Study material

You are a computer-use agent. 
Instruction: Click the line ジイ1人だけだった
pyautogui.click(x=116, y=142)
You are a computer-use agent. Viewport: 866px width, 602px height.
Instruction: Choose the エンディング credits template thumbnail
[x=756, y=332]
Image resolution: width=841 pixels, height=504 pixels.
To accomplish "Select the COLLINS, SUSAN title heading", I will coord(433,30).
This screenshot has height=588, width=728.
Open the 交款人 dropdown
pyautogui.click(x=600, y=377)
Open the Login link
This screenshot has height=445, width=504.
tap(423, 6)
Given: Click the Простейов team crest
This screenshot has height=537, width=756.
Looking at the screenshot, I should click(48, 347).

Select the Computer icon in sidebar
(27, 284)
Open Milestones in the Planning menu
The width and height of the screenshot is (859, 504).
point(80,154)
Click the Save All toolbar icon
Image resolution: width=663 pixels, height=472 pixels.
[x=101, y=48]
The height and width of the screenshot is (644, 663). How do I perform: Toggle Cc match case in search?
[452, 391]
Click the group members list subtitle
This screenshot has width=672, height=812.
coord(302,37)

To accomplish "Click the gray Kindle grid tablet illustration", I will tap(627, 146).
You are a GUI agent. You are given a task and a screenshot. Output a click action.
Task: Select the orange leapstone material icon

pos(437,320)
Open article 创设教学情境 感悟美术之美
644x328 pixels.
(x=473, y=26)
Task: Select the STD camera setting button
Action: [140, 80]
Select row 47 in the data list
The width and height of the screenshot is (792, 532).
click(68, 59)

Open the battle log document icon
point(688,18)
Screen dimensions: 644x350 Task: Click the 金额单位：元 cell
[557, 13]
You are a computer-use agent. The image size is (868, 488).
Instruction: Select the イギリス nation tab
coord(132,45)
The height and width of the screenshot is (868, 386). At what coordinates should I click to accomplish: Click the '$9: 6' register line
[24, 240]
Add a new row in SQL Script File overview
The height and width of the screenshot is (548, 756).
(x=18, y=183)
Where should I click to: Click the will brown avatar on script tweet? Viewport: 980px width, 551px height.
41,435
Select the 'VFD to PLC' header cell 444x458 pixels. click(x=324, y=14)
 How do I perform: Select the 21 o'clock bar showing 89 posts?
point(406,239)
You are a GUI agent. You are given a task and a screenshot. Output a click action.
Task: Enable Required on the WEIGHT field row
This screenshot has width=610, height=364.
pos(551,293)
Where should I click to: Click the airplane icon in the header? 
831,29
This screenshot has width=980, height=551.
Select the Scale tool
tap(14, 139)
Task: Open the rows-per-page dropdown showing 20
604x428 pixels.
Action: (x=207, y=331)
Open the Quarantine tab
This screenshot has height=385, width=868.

What is required
In full and without alteration, retype the entries above.

Response to the task
You are a computer-use agent. 
Instruction: Click the line ジイ1人だけだった
pyautogui.click(x=116, y=142)
You are a computer-use agent. Viewport: 866px width, 602px height.
Instruction: Choose the エンディング credits template thumbnail
[x=756, y=332]
Image resolution: width=841 pixels, height=504 pixels.
To accomplish "Select the COLLINS, SUSAN title heading", I will coord(433,30).
This screenshot has height=588, width=728.
Open the 交款人 dropdown
pyautogui.click(x=600, y=377)
Open the Login link
This screenshot has height=445, width=504.
tap(423, 6)
Given: Click the Простейов team crest
This screenshot has height=537, width=756.
Looking at the screenshot, I should click(48, 347).

Select the Computer icon in sidebar
(27, 284)
Open Milestones in the Planning menu
The width and height of the screenshot is (859, 504).
point(80,154)
Click the Save All toolbar icon
Image resolution: width=663 pixels, height=472 pixels.
[x=101, y=48]
The height and width of the screenshot is (644, 663). How do I perform: Toggle Cc match case in search?
[452, 391]
Click the group members list subtitle
This screenshot has width=672, height=812.
coord(302,37)

To accomplish "Click the gray Kindle grid tablet illustration", I will tap(627, 146).
You are a GUI agent. You are given a task and a screenshot. Output a click action.
Task: Select the orange leapstone material icon

pos(437,320)
Open article 创设教学情境 感悟美术之美
644x328 pixels.
(x=473, y=26)
Task: Select the STD camera setting button
Action: [140, 80]
Select row 47 in the data list
The width and height of the screenshot is (792, 532).
click(68, 59)

Open the battle log document icon
point(688,18)
Screen dimensions: 644x350 Task: Click the 金额单位：元 cell
[557, 13]
You are a computer-use agent. The image size is (868, 488).
Instruction: Select the イギリス nation tab
coord(132,45)
The height and width of the screenshot is (868, 386). At what coordinates should I click to accomplish: Click the '$9: 6' register line
[24, 240]
Add a new row in SQL Script File overview
The height and width of the screenshot is (548, 756).
(x=18, y=183)
Where should I click to: Click the will brown avatar on script tweet? Viewport: 980px width, 551px height.
41,435
Select the 'VFD to PLC' header cell 444x458 pixels. click(x=324, y=14)
 How do I perform: Select the 21 o'clock bar showing 89 posts?
point(406,239)
You are a GUI agent. You are given a task and a screenshot. Output a click action.
Task: Enable Required on the WEIGHT field row
This screenshot has width=610, height=364.
pos(551,293)
Where should I click to: Click the airplane icon in the header? 
831,29
This screenshot has width=980, height=551.
Select the Scale tool
tap(14, 139)
Task: Open the rows-per-page dropdown showing 20
604x428 pixels.
Action: (x=207, y=331)
Open the Quarantine tab
This screenshot has height=385, width=868.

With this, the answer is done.